Fortunately for him, professional athletes do not have a mandatory education requirement in North Carolina. Neither do chefs, mechanics, personal trainers, crane operators, city bus drivers, journalists, business managers, actors, artists or musicians. All of these workers can make money without vocational or post-secondary education. Programs are available, but enrollment is voluntary.

North Carolina needs similar rules for braiders. They could take short courses to learn health and sanitation standards—similar to food handlers—but attendance at natural hair care schools would be optional. Under the reform, North Carolina would join 24 other states that allow braiders to operate with little or no licensing.

The change makes sense. Government has an obligation to protect public health and safety, which is why North Carolina regulates the beauty industry. But unlike cosmetology, braiding does not involve harsh chemicals, heat or irreversible processes. Even in worst-case scenarios, consumer risks are low.
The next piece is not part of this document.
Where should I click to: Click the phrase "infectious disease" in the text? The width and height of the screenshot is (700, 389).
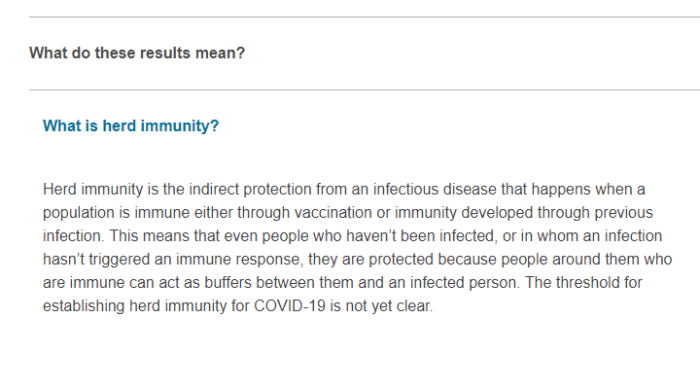coord(434,189)
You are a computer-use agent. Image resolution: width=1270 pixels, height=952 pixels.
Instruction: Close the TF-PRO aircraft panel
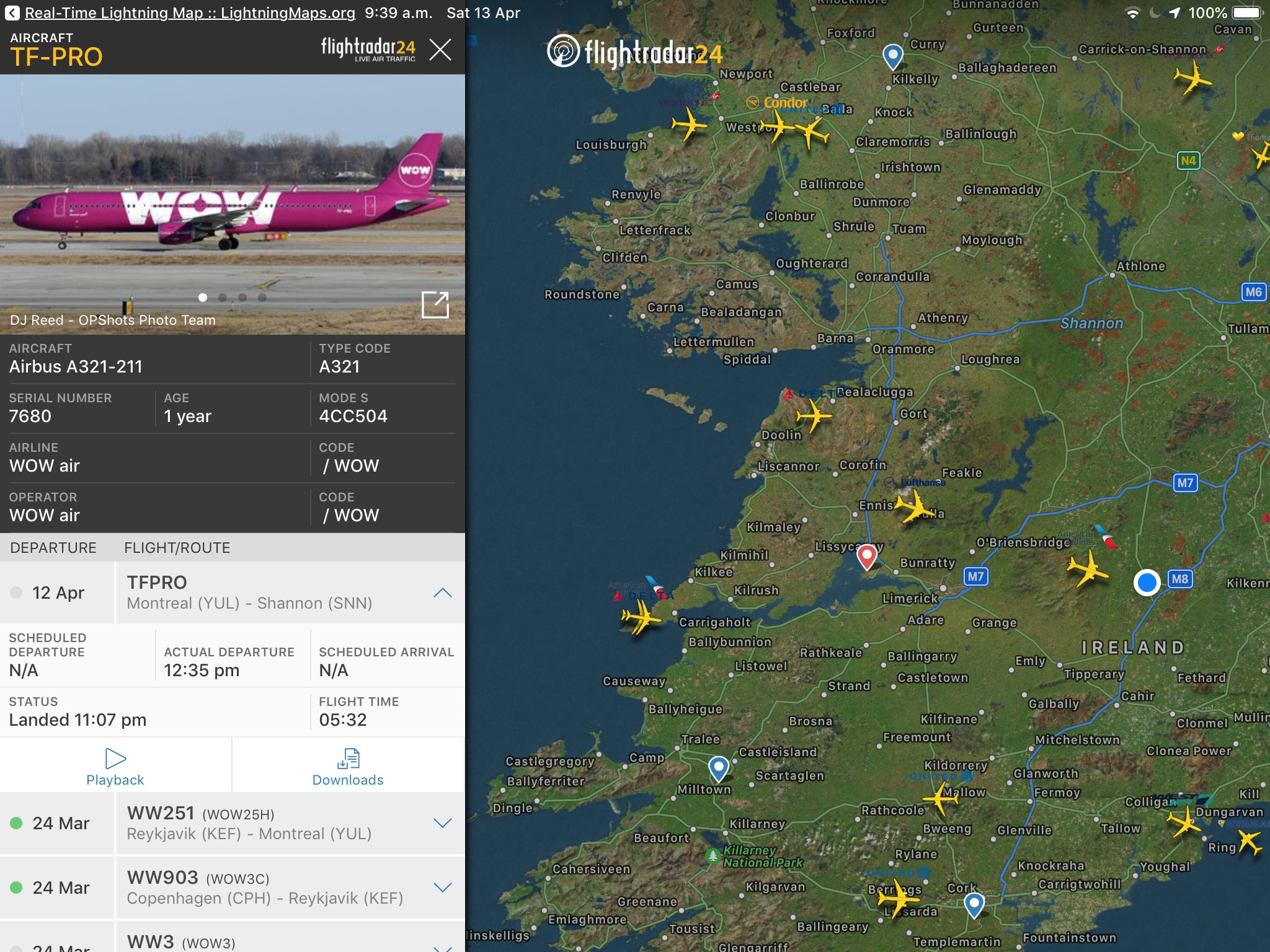point(440,50)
A better model for oversight already exists in the restaurant industry, which is more closely tied to public health and safety than braiding. Culinary schools offer training for aspiring chefs, but most states do not require culinary professionals to take tests or become licensed.

Oversight boards focus instead on facility inspections at the places where people actually prepare and serve food. The system shifts the burden onto restaurants to supervise their staff. They can hire whomever they want, but they risk closure if they fail to prevent code violations.
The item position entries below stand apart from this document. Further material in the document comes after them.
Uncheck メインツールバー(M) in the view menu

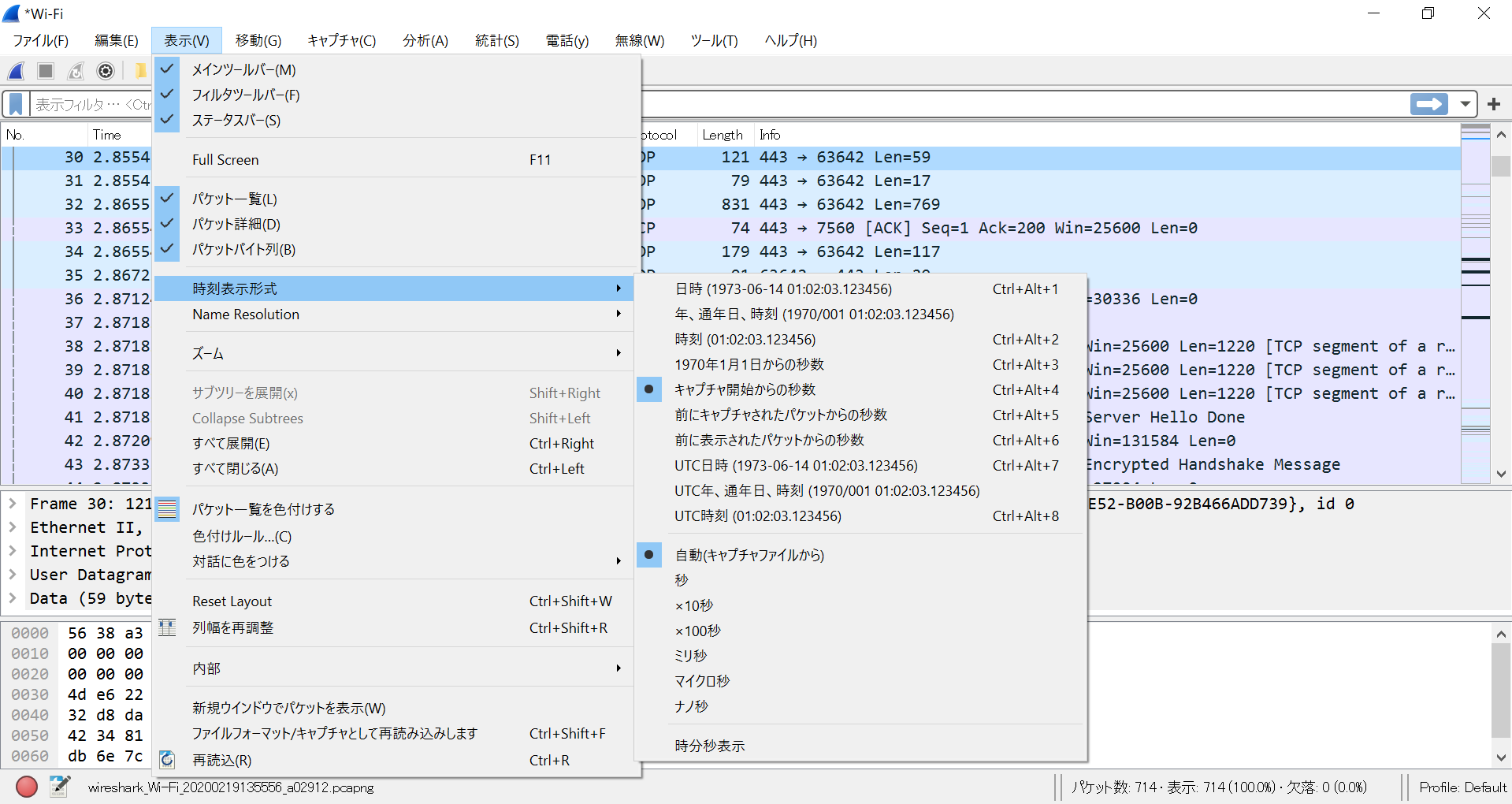(243, 69)
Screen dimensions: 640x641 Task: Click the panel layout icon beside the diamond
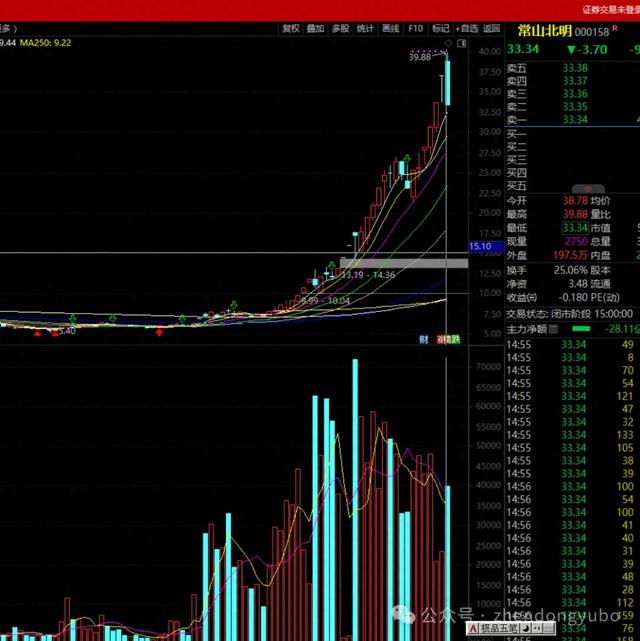coord(461,44)
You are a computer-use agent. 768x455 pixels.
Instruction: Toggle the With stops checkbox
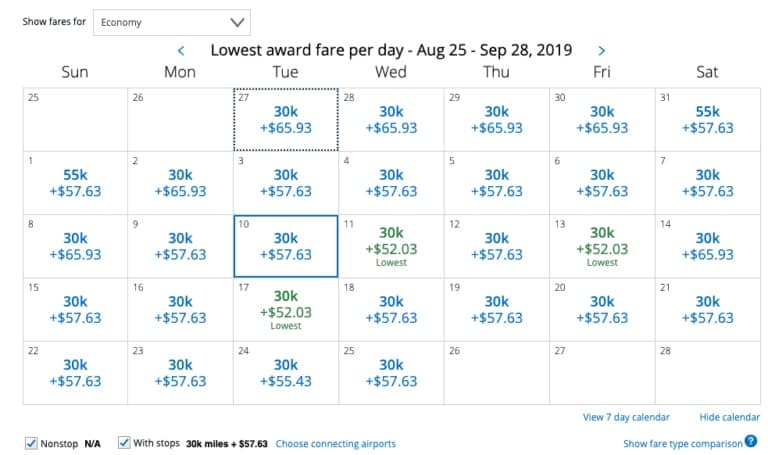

Beauty salons face similar inspections, but individual workers still get singled out and punished if they skip their government-mandated classes. “Beauty School Debt and Drop-Outs,” a 2021 report from the Institute for Justice, shows how the system traps cosmetology students in debt.

The burden is lower for North Carolina braiders, who must complete fewer classroom hours. But the barriers are still too high. Béké and other salon owners need state lawmakers to get regulators out of their hair, so they can focus on their craft rather than bureaucratic knots that hinder job creation.

Jessica Poitras is an attorney and Daryl James is a writer at the Institute for Justice in Arlington, Va.